*** RECORDS FOR THE EXERCISE Section Begins ***

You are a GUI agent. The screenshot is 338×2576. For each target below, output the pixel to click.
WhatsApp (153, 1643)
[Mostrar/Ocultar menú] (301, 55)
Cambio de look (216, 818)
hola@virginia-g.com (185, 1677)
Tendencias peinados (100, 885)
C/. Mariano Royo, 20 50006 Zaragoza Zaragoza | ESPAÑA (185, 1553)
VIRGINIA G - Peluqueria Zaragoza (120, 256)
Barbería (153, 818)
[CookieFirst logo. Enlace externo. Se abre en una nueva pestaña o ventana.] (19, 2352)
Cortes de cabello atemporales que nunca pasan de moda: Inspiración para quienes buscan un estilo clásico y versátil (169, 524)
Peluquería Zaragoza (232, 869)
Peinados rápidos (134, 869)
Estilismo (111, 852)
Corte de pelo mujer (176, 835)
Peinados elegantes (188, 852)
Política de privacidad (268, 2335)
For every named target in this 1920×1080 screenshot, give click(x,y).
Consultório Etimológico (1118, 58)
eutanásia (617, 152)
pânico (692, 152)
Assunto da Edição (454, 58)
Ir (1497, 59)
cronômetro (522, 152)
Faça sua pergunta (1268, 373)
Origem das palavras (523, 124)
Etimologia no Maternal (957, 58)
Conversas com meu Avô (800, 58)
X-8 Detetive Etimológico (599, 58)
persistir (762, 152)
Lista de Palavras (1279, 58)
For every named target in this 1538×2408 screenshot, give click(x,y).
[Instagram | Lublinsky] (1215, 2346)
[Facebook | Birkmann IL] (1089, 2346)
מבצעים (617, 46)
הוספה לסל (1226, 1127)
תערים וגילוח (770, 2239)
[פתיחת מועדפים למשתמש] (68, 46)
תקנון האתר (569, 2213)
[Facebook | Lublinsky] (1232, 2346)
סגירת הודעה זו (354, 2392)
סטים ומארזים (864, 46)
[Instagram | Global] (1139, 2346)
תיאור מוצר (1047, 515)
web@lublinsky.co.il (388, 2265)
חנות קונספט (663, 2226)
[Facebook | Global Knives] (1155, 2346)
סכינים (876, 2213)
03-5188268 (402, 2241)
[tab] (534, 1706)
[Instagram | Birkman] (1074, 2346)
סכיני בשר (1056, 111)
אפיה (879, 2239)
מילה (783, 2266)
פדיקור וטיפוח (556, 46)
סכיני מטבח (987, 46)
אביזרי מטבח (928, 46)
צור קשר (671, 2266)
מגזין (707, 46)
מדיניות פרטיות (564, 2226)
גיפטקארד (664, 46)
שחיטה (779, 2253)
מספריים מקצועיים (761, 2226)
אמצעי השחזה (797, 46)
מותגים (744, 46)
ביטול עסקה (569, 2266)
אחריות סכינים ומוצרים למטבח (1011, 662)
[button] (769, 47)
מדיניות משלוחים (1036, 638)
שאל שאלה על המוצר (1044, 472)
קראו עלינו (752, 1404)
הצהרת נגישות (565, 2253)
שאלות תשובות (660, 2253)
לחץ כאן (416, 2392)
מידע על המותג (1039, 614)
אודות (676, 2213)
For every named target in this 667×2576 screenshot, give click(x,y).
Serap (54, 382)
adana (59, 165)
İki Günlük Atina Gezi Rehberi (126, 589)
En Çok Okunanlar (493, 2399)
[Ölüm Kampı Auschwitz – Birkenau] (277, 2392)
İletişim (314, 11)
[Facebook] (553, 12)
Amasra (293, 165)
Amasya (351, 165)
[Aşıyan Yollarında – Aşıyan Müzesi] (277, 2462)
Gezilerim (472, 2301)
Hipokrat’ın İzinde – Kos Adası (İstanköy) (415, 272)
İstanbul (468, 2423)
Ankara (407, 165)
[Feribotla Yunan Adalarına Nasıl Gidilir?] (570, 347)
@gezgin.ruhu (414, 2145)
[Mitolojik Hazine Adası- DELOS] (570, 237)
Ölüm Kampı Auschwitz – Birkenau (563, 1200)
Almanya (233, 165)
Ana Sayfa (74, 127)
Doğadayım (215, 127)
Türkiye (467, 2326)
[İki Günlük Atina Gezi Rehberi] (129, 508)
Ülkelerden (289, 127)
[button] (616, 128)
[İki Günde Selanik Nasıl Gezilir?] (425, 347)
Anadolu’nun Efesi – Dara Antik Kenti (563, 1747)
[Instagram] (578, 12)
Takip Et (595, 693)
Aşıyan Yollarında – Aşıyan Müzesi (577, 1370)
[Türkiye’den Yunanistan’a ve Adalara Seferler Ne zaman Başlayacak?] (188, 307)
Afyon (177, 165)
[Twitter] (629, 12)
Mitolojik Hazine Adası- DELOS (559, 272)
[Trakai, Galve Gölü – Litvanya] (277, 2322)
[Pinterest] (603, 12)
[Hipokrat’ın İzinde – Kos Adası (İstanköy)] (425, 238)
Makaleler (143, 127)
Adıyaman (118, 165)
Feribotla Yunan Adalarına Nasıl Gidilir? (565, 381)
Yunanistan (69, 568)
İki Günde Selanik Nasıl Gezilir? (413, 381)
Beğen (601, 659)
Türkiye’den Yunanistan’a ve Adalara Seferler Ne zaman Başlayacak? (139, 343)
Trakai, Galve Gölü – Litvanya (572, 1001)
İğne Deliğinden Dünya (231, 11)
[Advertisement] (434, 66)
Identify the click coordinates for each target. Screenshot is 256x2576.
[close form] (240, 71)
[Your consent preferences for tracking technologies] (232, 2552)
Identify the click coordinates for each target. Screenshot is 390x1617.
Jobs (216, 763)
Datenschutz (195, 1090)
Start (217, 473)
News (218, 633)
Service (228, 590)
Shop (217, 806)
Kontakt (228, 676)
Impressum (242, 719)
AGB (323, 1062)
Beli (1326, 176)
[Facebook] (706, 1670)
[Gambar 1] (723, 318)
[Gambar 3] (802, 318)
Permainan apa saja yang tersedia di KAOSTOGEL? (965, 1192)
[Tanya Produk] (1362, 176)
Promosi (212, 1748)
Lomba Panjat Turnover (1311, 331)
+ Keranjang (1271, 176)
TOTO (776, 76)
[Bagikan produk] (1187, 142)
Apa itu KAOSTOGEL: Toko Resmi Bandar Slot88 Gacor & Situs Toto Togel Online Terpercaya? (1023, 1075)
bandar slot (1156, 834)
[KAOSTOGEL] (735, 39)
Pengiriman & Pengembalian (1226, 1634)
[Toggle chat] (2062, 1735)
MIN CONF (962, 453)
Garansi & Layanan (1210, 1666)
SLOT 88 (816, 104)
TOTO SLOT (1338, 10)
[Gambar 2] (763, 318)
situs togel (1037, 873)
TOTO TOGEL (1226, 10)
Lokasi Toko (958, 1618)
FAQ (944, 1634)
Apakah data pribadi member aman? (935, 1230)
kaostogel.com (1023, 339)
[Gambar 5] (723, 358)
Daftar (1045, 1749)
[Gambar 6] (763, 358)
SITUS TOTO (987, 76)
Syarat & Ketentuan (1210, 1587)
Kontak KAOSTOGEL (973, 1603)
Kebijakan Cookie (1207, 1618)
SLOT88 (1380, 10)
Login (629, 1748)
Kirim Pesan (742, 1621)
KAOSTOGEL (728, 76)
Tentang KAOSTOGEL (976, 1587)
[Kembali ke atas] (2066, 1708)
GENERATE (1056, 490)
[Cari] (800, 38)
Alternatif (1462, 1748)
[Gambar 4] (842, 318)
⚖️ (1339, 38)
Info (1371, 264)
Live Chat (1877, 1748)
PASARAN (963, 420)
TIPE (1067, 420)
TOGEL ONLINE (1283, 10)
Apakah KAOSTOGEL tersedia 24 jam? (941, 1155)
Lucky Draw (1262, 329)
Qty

*** RECORDS FOR THE EXERCISE Section Ends ***

• TASK GOAL
Your answer should be the lines above from the one containing "İki Günde Selanik Nasıl Gezilir? (413, 381)" through the one containing "[Gambar 3] (802, 318)", copied exactly and with both ends kept.

• EXERCISE RESULT
İki Günde Selanik Nasıl Gezilir? (413, 381)
Beğen (601, 659)
Türkiye’den Yunanistan’a ve Adalara Seferler Ne zaman Başlayacak? (139, 343)
Trakai, Galve Gölü – Litvanya (572, 1001)
İğne Deliğinden Dünya (231, 11)
[Advertisement] (434, 66)
Identify the click coordinates for each target. Screenshot is 256x2576.
[close form] (240, 71)
[Your consent preferences for tracking technologies] (232, 2552)
Identify the click coordinates for each target. Screenshot is 390x1617.
Jobs (216, 763)
Datenschutz (195, 1090)
Start (217, 473)
News (218, 633)
Service (228, 590)
Shop (217, 806)
Kontakt (228, 676)
Impressum (242, 719)
AGB (323, 1062)
Beli (1326, 176)
[Facebook] (706, 1670)
[Gambar 1] (723, 318)
[Gambar 3] (802, 318)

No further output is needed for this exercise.